* Task to carry out *
Rewrite the lines from the one with "You are a GUI" to the one with "This screenshot has", switching "name" to "title" and keeping everything else the same.

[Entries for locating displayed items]
=-=-=

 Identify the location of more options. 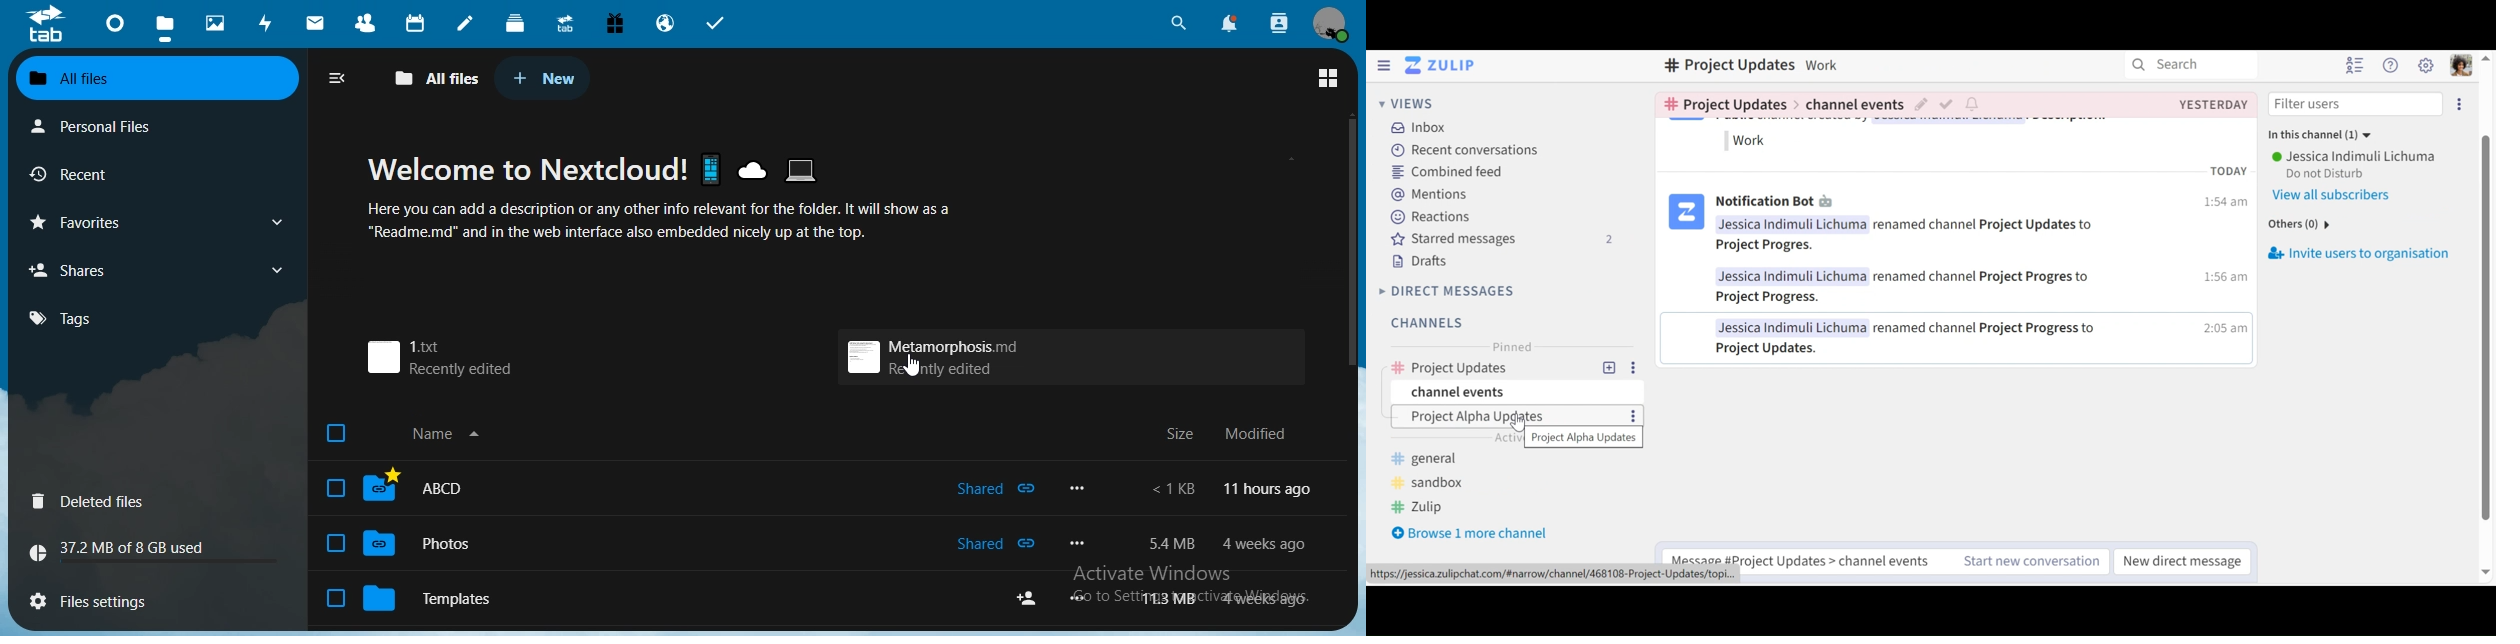
(1080, 487).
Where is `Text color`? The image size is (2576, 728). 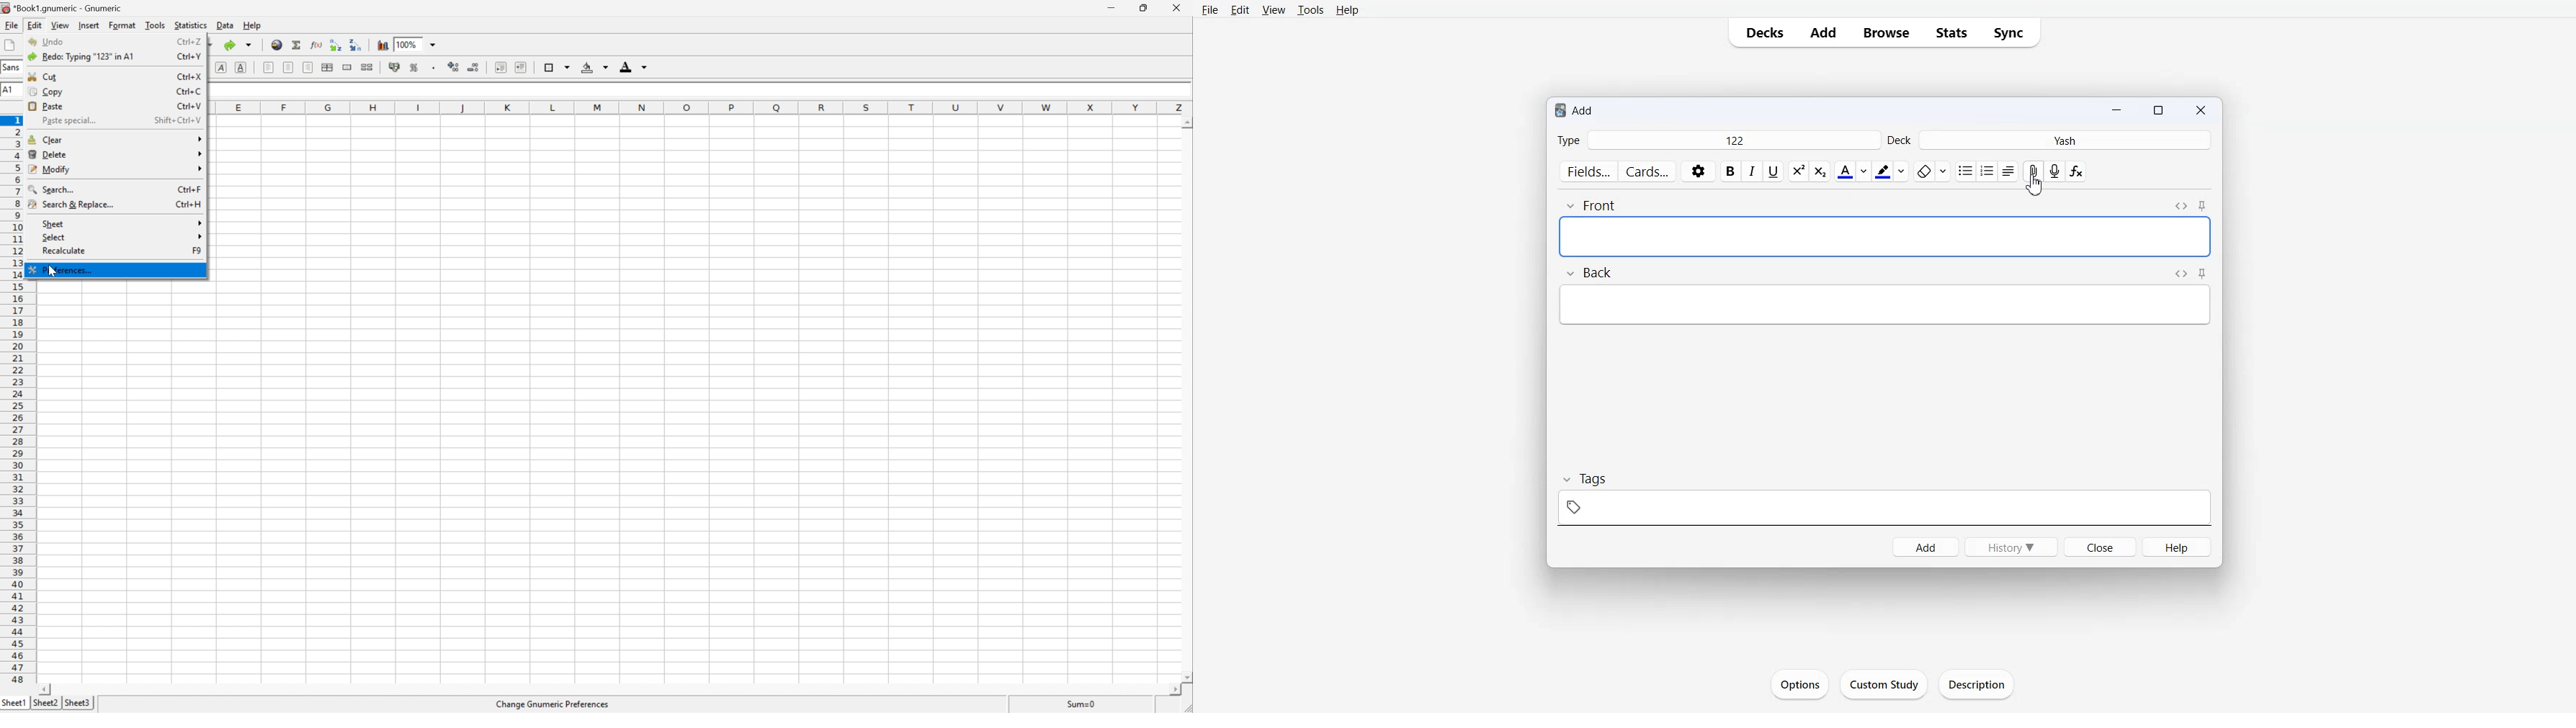 Text color is located at coordinates (1852, 171).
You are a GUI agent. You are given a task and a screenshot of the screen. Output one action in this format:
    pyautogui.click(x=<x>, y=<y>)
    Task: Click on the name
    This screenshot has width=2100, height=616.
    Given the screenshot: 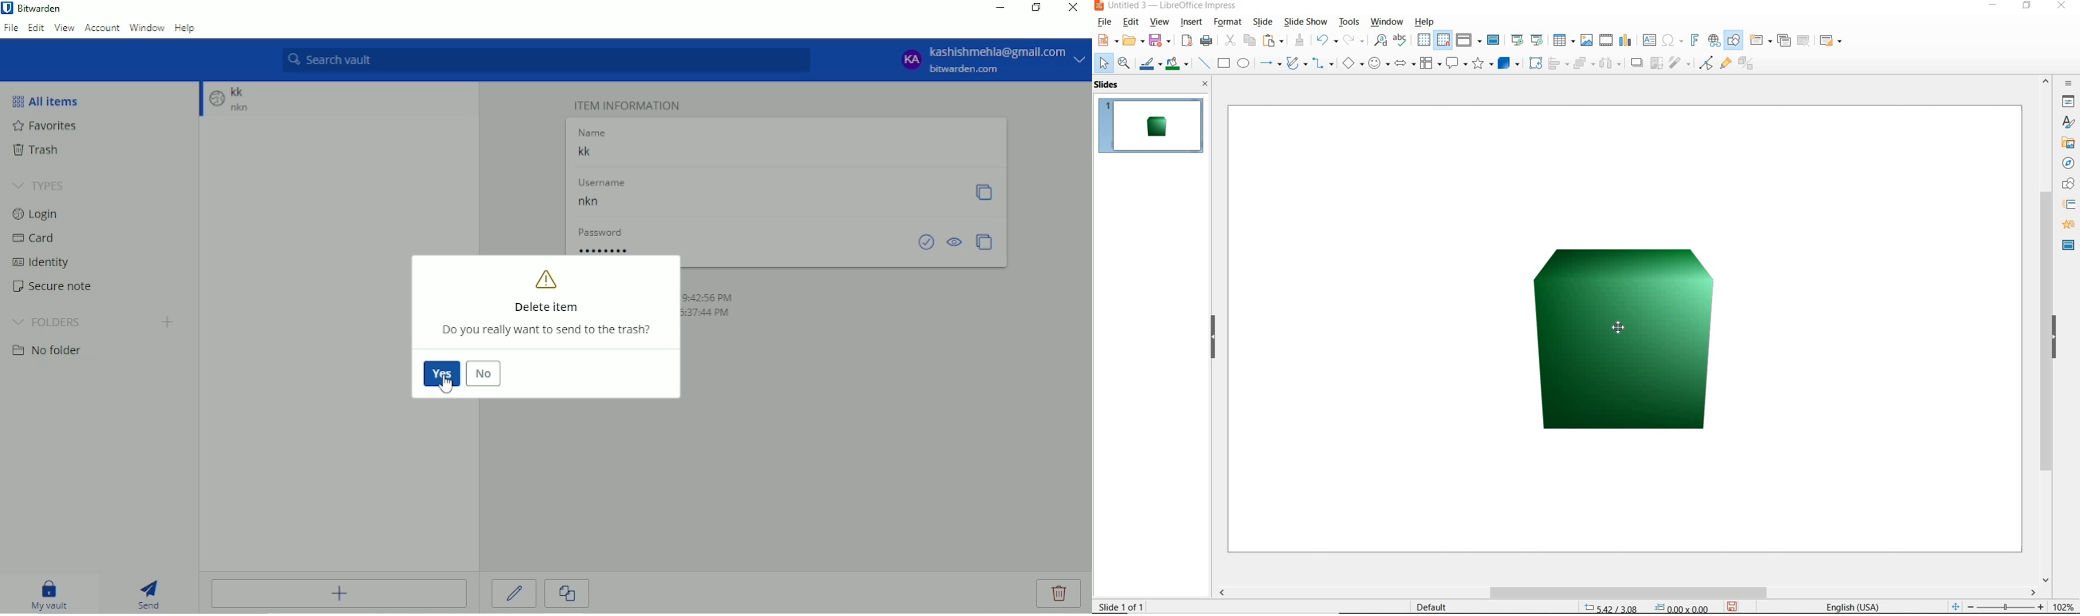 What is the action you would take?
    pyautogui.click(x=590, y=131)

=-=-=

* Solution to this task *
You are a GUI agent. You are given a task and a screenshot of the screen. Output one action in this format:
    pyautogui.click(x=<x>, y=<y>)
    Task: Click on the title
    This screenshot has width=2100, height=616.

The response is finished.